• Problem to solve
Render every line of the items below as a JSON list of strings, one string per line, omitting any blank lines.

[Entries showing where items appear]
#####

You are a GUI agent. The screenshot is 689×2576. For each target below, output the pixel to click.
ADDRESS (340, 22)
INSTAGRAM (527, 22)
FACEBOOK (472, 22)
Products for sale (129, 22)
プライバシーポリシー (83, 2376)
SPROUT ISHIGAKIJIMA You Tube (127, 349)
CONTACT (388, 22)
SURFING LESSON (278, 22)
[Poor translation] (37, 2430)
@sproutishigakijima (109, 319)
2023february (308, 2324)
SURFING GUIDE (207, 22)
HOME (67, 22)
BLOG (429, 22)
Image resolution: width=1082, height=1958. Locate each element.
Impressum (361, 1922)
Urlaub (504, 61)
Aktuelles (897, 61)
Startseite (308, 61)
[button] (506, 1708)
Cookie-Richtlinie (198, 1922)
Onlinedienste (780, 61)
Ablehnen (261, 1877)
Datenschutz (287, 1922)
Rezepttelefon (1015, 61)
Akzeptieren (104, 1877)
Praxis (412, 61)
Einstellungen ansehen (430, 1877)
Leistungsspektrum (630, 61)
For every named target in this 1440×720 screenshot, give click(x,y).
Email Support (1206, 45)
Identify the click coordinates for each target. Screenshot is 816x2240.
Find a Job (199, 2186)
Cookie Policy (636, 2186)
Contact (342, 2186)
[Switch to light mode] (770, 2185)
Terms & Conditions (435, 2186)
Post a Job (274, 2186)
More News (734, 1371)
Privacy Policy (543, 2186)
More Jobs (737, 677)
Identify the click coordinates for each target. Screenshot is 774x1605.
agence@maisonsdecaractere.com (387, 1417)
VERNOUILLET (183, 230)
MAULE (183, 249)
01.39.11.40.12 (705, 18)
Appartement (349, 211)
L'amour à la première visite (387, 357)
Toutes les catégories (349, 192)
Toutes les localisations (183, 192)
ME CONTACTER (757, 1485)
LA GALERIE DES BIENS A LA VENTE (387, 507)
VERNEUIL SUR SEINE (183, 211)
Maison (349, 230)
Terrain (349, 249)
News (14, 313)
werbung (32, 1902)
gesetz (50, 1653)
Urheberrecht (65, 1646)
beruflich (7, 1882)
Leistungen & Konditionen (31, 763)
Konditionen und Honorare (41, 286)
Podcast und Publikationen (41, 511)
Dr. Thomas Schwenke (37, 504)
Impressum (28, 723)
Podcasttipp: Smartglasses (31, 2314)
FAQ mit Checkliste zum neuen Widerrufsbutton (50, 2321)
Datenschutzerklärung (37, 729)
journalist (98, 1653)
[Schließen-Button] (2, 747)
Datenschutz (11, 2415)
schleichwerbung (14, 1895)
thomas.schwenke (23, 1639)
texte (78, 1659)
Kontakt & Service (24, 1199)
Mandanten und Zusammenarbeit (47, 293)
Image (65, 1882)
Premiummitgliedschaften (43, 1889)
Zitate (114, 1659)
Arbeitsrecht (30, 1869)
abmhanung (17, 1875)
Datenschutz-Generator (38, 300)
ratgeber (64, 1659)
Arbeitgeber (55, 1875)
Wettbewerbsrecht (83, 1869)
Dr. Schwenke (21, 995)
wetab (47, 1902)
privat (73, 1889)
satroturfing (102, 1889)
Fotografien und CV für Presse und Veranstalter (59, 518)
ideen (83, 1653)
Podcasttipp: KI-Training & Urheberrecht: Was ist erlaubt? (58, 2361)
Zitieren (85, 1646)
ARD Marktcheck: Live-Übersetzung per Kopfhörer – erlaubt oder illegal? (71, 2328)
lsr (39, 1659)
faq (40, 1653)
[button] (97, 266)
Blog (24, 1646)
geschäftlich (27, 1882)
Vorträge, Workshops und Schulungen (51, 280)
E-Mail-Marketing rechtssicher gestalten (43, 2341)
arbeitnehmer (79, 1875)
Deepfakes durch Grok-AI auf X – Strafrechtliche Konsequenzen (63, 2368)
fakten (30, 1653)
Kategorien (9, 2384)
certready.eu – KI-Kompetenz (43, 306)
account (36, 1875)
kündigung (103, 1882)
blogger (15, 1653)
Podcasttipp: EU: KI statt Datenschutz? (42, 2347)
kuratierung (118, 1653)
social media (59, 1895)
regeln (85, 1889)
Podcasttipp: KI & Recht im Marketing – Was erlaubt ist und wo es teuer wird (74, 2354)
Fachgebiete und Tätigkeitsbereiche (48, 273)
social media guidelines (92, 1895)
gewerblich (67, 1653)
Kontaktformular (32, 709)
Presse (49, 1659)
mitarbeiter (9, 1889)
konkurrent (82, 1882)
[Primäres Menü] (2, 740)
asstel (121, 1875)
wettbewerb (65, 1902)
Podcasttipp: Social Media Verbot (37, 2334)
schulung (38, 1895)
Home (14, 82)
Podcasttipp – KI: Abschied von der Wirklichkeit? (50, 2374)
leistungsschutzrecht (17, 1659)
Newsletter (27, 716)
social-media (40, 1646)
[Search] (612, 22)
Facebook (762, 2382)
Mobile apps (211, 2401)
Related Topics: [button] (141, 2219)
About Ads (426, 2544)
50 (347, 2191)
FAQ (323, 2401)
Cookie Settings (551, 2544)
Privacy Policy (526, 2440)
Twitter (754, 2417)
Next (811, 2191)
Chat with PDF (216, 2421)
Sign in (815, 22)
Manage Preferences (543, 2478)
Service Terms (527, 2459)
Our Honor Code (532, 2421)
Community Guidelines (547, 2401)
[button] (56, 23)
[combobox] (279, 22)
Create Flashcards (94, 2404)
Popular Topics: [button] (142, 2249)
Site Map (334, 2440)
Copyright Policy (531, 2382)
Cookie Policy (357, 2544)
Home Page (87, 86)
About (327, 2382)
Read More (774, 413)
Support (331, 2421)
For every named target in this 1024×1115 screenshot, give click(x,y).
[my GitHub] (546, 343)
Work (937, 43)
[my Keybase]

#####

• Written solution
[
  "You are a GUI agent. The screenshot is 689×2576. For each target below, output the pixel to click.",
  "ADDRESS (340, 22)",
  "INSTAGRAM (527, 22)",
  "FACEBOOK (472, 22)",
  "Products for sale (129, 22)",
  "プライバシーポリシー (83, 2376)",
  "SPROUT ISHIGAKIJIMA You Tube (127, 349)",
  "CONTACT (388, 22)",
  "SURFING LESSON (278, 22)",
  "[Poor translation] (37, 2430)",
  "@sproutishigakijima (109, 319)",
  "2023february (308, 2324)",
  "SURFING GUIDE (207, 22)",
  "HOME (67, 22)",
  "BLOG (429, 22)",
  "Image resolution: width=1082, height=1958. Locate each element.",
  "Impressum (361, 1922)",
  "Urlaub (504, 61)",
  "Aktuelles (897, 61)",
  "Startseite (308, 61)",
  "[button] (506, 1708)",
  "Cookie-Richtlinie (198, 1922)",
  "Onlinedienste (780, 61)",
  "Ablehnen (261, 1877)",
  "Datenschutz (287, 1922)",
  "Rezepttelefon (1015, 61)",
  "Akzeptieren (104, 1877)",
  "Praxis (412, 61)",
  "Einstellungen ansehen (430, 1877)",
  "Leistungsspektrum (630, 61)",
  "For every named target in this 1440×720 screenshot, give click(x,y).",
  "Email Support (1206, 45)",
  "Identify the click coordinates for each target. Screenshot is 816x2240.",
  "Find a Job (199, 2186)",
  "Cookie Policy (636, 2186)",
  "Contact (342, 2186)",
  "[Switch to light mode] (770, 2185)",
  "Terms & Conditions (435, 2186)",
  "Post a Job (274, 2186)",
  "More News (734, 1371)",
  "Privacy Policy (543, 2186)",
  "More Jobs (737, 677)",
  "Identify the click coordinates for each target. Screenshot is 774x1605.",
  "agence@maisonsdecaractere.com (387, 1417)",
  "VERNOUILLET (183, 230)",
  "MAULE (183, 249)",
  "01.39.11.40.12 (705, 18)",
  "Appartement (349, 211)",
  "L'amour à la première visite (387, 357)",
  "Toutes les catégories (349, 192)",
  "Toutes les localisations (183, 192)",
  "ME CONTACTER (757, 1485)",
  "LA GALERIE DES BIENS A LA VENTE (387, 507)",
  "VERNEUIL SUR SEINE (183, 211)",
  "Maison (349, 230)",
  "Terrain (349, 249)",
  "News (14, 313)",
  "werbung (32, 1902)",
  "gesetz (50, 1653)",
  "Urheberrecht (65, 1646)",
  "beruflich (7, 1882)",
  "Leistungen & Konditionen (31, 763)",
  "Konditionen und Honorare (41, 286)",
  "Podcast und Publikationen (41, 511)",
  "Dr. Thomas Schwenke (37, 504)",
  "Impressum (28, 723)",
  "Podcasttipp: Smartglasses (31, 2314)",
  "FAQ mit Checkliste zum neuen Widerrufsbutton (50, 2321)",
  "Datenschutzerklärung (37, 729)",
  "journalist (98, 1653)",
  "[Schließen-Button] (2, 747)",
  "Datenschutz (11, 2415)",
  "schleichwerbung (14, 1895)",
  "thomas.schwenke (23, 1639)",
  "texte (78, 1659)",
  "Kontakt & Service (24, 1199)",
  "Mandanten und Zusammenarbeit (47, 293)",
  "Image (65, 1882)",
  "Premiummitgliedschaften (43, 1889)",
  "Zitate (114, 1659)",
  "Arbeitsrecht (30, 1869)",
  "abmhanung (17, 1875)",
  "Datenschutz-Generator (38, 300)",
  "ratgeber (64, 1659)",
  "Arbeitgeber (55, 1875)",
  "Wettbewerbsrecht (83, 1869)",
  "Dr. Schwenke (21, 995)",
  "wetab (47, 1902)",
  "privat (73, 1889)",
  "satroturfing (102, 1889)",
  "Fotografien und CV für Presse und Veranstalter (59, 518)",
  "ideen (83, 1653)",
  "Podcasttipp: KI-Training & Urheberrecht: Was ist erlaubt? (58, 2361)",
  "Zitieren (85, 1646)",
  "ARD Marktcheck: Live-Übersetzung per Kopfhörer – erlaubt oder illegal? (71, 2328)",
  "lsr (39, 1659)",
  "faq (40, 1653)",
  "[button] (97, 266)",
  "Blog (24, 1646)",
  "geschäftlich (27, 1882)",
  "Vorträge, Workshops und Schulungen (51, 280)",
  "E-Mail-Marketing rechtssicher gestalten (43, 2341)",
  "arbeitnehmer (79, 1875)",
  "Deepfakes durch Grok-AI auf X – Strafrechtliche Konsequenzen (63, 2368)",
  "fakten (30, 1653)",
  "Kategorien (9, 2384)",
  "certready.eu – KI-Kompetenz (43, 306)",
  "account (36, 1875)",
  "kündigung (103, 1882)",
  "blogger (15, 1653)",
  "Podcasttipp: EU: KI statt Datenschutz? (42, 2347)",
  "kuratierung (118, 1653)",
  "social media (59, 1895)",
  "regeln (85, 1889)",
  "Podcasttipp: KI & Recht im Marketing – Was erlaubt ist und wo es teuer wird (74, 2354)",
  "Fachgebiete und Tätigkeitsbereiche (48, 273)",
  "social media guidelines (92, 1895)",
  "gewerblich (67, 1653)",
  "Kontaktformular (32, 709)",
  "Presse (49, 1659)",
  "mitarbeiter (9, 1889)",
  "konkurrent (82, 1882)",
  "[Primäres Menü] (2, 740)",
  "asstel (121, 1875)",
  "wettbewerb (65, 1902)",
  "Podcasttipp: Social Media Verbot (37, 2334)",
  "schulung (38, 1895)",
  "Home (14, 82)",
  "Podcasttipp – KI: Abschied von der Wirklichkeit? (50, 2374)",
  "leistungsschutzrecht (17, 1659)",
  "Newsletter (27, 716)",
  "social-media (40, 1646)",
  "[Search] (612, 22)",
  "Facebook (762, 2382)",
  "Mobile apps (211, 2401)",
  "Related Topics: [button] (141, 2219)",
  "About Ads (426, 2544)",
  "50 (347, 2191)",
  "FAQ (323, 2401)",
  "Cookie Settings (551, 2544)",
  "Privacy Policy (526, 2440)",
  "Twitter (754, 2417)",
  "Next (811, 2191)",
  "Chat with PDF (216, 2421)",
  "Sign in (815, 22)",
  "Manage Preferences (543, 2478)",
  "Service Terms (527, 2459)",
  "Our Honor Code (532, 2421)",
  "Community Guidelines (547, 2401)",
  "[button] (56, 23)",
  "[combobox] (279, 22)",
  "Create Flashcards (94, 2404)",
  "Popular Topics: [button] (142, 2249)",
  "Site Map (334, 2440)",
  "Copyright Policy (531, 2382)",
  "Cookie Policy (357, 2544)",
  "Home Page (87, 86)",
  "About (327, 2382)",
  "Read More (774, 413)",
  "Support (331, 2421)",
  "For every named target in this 1024×1115 screenshot, give click(x,y).",
  "[my GitHub] (546, 343)",
  "Work (937, 43)",
  "[my Keybase]"
]